Excerpted records:
== Segment start ==
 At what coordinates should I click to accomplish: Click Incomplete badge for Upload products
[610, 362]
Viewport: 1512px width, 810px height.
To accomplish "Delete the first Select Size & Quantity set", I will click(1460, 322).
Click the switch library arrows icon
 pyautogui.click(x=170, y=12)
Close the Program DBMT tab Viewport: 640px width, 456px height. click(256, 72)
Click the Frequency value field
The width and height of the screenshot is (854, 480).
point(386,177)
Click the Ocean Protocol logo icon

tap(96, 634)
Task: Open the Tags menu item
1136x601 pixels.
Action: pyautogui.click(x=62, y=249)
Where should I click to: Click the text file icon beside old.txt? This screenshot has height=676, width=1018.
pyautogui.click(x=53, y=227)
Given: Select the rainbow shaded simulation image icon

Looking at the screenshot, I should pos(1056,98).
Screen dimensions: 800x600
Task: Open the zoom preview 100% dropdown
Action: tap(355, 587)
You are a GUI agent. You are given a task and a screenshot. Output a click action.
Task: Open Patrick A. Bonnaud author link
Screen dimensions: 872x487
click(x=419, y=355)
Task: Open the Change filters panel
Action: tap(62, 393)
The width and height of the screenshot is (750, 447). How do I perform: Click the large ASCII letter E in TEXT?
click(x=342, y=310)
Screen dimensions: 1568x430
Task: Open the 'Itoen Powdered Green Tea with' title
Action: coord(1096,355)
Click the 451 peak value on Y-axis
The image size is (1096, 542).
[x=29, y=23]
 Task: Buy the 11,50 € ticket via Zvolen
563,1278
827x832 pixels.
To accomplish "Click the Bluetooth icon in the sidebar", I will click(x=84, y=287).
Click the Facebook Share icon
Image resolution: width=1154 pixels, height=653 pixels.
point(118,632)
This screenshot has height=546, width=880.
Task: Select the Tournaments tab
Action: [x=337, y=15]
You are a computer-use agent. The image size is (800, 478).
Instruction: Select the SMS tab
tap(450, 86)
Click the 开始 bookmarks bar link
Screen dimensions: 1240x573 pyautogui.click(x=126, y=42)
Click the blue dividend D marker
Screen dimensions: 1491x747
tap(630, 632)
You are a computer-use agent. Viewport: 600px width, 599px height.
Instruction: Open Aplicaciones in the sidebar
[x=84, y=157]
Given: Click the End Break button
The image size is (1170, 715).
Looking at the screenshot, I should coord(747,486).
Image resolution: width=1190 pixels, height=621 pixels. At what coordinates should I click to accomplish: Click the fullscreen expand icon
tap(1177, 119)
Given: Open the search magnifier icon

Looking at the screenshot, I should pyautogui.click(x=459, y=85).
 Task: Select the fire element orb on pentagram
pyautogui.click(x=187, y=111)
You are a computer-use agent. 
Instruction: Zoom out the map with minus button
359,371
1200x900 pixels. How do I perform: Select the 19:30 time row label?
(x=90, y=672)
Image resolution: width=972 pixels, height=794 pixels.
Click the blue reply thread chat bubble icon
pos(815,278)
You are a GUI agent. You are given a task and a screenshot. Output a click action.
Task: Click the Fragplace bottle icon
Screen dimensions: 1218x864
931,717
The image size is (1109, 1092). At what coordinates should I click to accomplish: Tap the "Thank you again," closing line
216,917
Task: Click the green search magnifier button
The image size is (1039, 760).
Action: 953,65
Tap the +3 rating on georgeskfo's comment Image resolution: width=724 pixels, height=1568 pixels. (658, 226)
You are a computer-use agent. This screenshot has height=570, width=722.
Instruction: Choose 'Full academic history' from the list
== Segment end ==
Task objective: Check each line of the material for the word "computer", then say how many have it. Give the number only.

Answer to this task: 4